To better understand the three aspects of data processing, let’s take another look at the file-based comment system from earlier and modify it to make sure it’s secure. The potential vulnerabilities in the code stem from the fact that $_POST["comment"] is blindly appended to thecomments.txt file which is then displayed directly to the user. To secure it, the$_POST["comment"] value should be validated and sanitized before it is added to the file, and the file’s contents should be escaped when displayed to the user.
01<?php
02// validate comment
03$comment = trim($_POST["comment"]);
04if (empty($comment)) {
05    exit("must provide a comment");
06}
07 
08// sanitize comment
09$comment = strip_tags($comment);
10 
11// comment is now safe for storage
12file_put_contents("comments.txt", $comment, FILE_APPEND);
13 
14// escape comments before display
15$comments = file_get_contents("comments.txt");
16echo htmlspecialchars($comments);
The script first validates the incoming comment to make sure a non-zero length string as been provided by the user. After all, a blank comment isn’t very interesting.
Data validation needs to happen within a well defined context, meaning that if I expect an integer back from the user, then I validate it accordingly by converting the data into an integer and handle it as an integer. If this results in invalid data, then simply discard it and let the user know about it.
Then the script sanitizes the comment by removing any HTML tags it may contain.
And finally, the comments are retrieved, filtered, and displayed.
Generally the htmlspecialchars() function is sufficient for filtering output intended for viewing in a browser. If you’re using a character encoding in your web pages other than ISO-8859-1 or UTF-8, though, then you’ll want to use htmlentities(). For more information on the two functions, read their respective write-ups in the official PHP documentation.

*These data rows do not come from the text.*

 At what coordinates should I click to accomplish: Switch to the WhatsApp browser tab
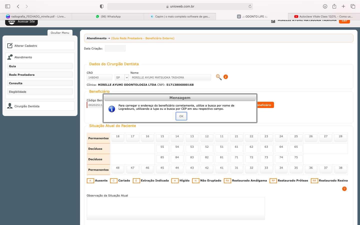(108, 17)
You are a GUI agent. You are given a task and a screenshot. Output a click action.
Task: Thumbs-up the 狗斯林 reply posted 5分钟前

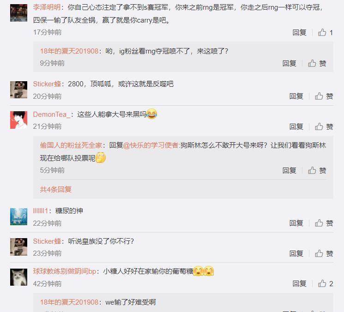317,170
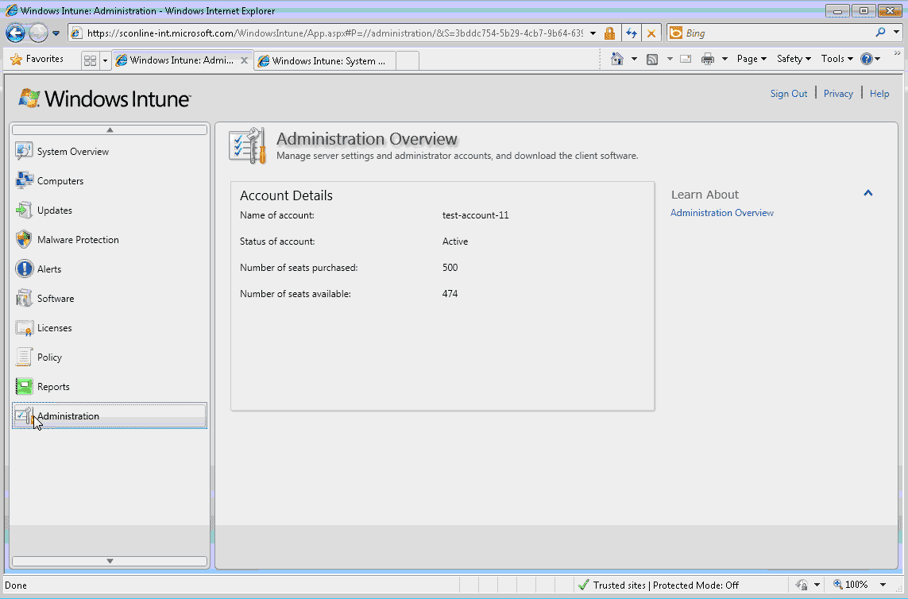Open the Tools dropdown menu
Image resolution: width=908 pixels, height=599 pixels.
coord(835,59)
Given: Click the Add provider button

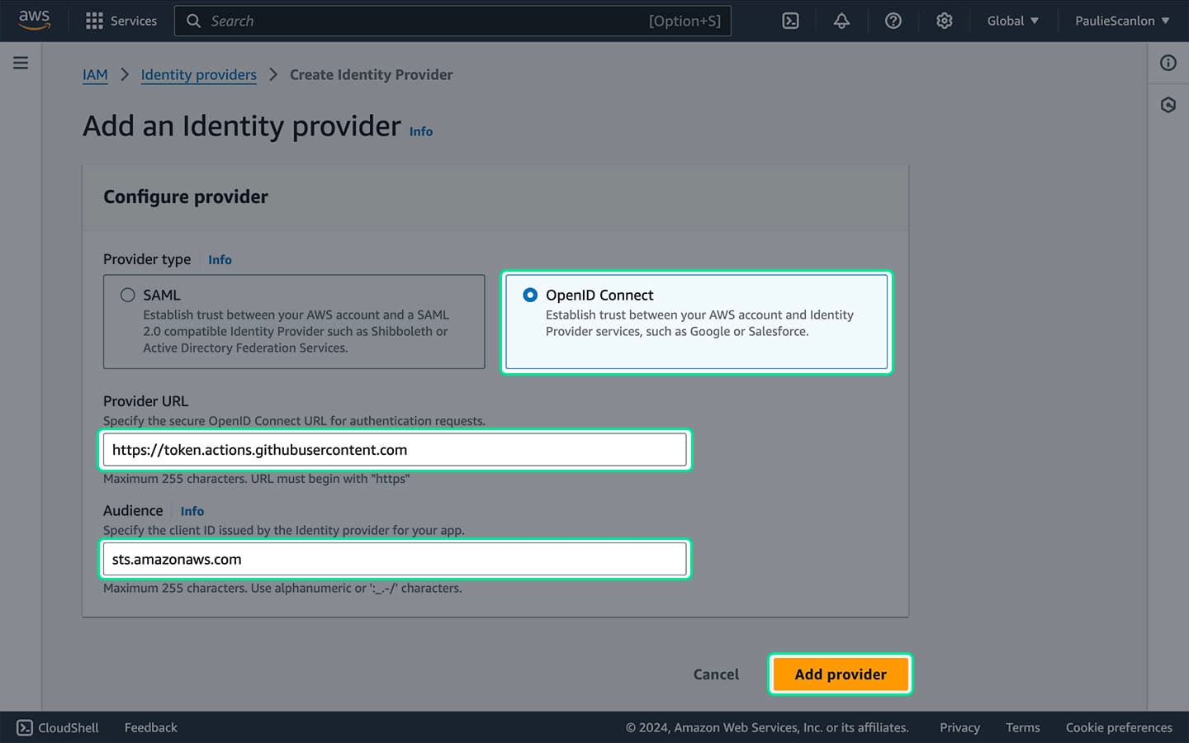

Bear in mind that no single solution exists that is 100% secure on a constantly evolving medium like the Web. Test your validation code thoroughly with the most up to date XSS test vectors. Using the test data from the following sources should reveal if your code is still prone to XSS attacks.

Summary

Hopefully this article gave you a good explanation of what cross-site scripting attacks are and how you can prevent them from happening to your code. Never trust data coming from the user or from any other third party sources. You can protect yourself by validating the incoming values in a well defined context, sanitizing the data to protect your code, and escaping output to protect your users. After you’ve written your code, be sure your efforts work correctly by testing the code as thoroughly as you can.